START Provided data

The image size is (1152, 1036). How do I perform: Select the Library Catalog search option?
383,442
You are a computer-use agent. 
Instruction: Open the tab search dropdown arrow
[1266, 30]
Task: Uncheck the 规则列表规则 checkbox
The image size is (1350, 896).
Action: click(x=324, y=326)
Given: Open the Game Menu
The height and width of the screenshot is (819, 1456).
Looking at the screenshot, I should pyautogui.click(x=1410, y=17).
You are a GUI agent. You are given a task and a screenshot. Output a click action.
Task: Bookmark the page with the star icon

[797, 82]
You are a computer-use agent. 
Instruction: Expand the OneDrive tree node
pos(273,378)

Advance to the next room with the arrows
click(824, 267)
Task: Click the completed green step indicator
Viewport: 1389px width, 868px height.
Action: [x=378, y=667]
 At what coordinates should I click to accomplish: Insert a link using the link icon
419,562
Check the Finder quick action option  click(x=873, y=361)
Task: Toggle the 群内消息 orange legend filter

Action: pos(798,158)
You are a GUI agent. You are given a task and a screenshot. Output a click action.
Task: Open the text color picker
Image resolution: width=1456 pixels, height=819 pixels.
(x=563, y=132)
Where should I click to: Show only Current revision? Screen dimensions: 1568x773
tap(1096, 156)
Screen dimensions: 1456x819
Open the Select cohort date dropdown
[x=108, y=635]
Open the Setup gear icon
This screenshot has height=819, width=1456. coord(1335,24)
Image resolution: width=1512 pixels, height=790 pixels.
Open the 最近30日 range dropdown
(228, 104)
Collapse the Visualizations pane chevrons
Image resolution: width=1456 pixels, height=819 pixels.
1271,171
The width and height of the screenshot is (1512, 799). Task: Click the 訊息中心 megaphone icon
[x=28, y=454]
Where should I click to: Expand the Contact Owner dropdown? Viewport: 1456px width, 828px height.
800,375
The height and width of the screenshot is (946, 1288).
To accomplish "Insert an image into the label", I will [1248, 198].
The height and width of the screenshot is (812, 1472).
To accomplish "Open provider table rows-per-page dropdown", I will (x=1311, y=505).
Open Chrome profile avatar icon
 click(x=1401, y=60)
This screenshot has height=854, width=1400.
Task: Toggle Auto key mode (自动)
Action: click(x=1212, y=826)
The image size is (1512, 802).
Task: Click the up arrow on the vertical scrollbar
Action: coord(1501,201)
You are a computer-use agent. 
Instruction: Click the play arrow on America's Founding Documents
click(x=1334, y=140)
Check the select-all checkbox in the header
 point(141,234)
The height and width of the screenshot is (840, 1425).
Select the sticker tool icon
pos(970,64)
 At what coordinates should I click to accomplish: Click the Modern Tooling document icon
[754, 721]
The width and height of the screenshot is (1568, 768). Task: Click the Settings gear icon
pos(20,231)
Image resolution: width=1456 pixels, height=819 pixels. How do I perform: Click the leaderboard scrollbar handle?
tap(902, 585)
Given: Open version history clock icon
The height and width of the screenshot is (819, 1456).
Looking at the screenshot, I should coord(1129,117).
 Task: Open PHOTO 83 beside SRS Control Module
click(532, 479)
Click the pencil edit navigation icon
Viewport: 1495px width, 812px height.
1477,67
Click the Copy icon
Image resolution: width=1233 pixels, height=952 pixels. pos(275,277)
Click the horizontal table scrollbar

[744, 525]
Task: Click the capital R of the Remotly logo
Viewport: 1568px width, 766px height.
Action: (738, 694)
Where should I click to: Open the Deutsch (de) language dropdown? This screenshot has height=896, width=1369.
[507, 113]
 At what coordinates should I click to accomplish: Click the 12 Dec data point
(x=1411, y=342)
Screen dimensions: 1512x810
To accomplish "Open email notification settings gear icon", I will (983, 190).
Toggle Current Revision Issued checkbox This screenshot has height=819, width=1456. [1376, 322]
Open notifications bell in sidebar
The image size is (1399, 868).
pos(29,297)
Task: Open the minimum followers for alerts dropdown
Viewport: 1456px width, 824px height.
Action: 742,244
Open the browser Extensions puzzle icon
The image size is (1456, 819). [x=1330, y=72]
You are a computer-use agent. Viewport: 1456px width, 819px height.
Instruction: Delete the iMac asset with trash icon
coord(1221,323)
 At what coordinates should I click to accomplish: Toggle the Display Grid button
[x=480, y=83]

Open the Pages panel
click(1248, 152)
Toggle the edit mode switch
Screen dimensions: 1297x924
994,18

END Provided data

## Your task:
If a line of the data above holds the string "edit", count it, then state only the total.

## Answer section:
2